**Saved data entries:**

* * * * * * * * *

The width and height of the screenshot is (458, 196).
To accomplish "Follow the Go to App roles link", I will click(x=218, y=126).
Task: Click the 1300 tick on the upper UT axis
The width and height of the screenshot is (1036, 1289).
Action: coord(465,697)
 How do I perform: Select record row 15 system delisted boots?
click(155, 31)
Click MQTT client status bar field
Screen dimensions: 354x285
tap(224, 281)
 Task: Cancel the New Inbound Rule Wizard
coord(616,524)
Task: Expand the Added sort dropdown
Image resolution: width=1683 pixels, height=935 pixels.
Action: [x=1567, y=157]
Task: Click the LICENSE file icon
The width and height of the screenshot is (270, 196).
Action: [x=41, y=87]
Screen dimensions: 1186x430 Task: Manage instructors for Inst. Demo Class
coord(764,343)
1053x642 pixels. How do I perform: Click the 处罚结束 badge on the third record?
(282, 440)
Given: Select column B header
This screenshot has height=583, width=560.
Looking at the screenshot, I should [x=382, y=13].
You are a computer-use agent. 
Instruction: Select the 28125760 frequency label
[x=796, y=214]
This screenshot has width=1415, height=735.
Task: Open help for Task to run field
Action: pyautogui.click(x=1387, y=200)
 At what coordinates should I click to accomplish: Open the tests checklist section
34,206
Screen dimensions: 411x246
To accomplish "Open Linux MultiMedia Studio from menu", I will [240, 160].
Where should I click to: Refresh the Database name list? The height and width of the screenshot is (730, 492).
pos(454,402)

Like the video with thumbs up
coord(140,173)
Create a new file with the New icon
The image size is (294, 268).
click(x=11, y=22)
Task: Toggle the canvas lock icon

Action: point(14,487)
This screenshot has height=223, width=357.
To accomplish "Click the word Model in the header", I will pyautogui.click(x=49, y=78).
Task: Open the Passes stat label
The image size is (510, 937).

* * * * * * * * *

For each line of the entries that includes "will", show that line.

To accomplish "Follow the Go to App roles link", I will click(x=218, y=126).
To accomplish "Open Linux MultiMedia Studio from menu", I will [240, 160].
To accomplish "Click the word Model in the header", I will pyautogui.click(x=49, y=78).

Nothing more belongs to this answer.